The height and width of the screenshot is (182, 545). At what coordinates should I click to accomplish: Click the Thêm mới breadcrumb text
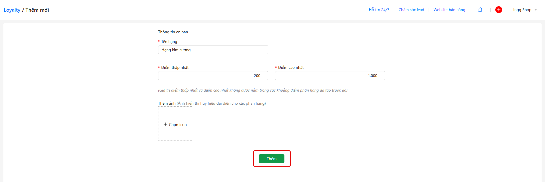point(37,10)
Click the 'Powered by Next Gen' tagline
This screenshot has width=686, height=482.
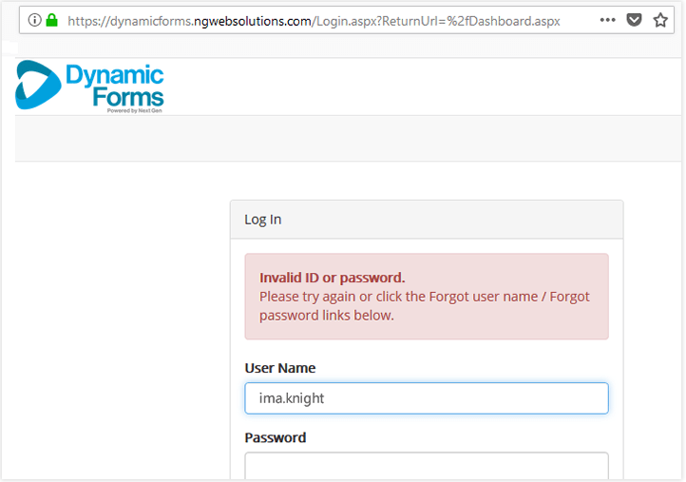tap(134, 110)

#####

* GIVEN TASK: Copy these lines exactly as they appear, and leave the pictures out of your copy.

* FULL SOLUTION:
The height and width of the screenshot is (182, 545). At what coordinates should I click to accomplish: Click the Thêm mới breadcrumb text
point(37,10)
Click the 'Powered by Next Gen' tagline
This screenshot has width=686, height=482.
tap(134, 110)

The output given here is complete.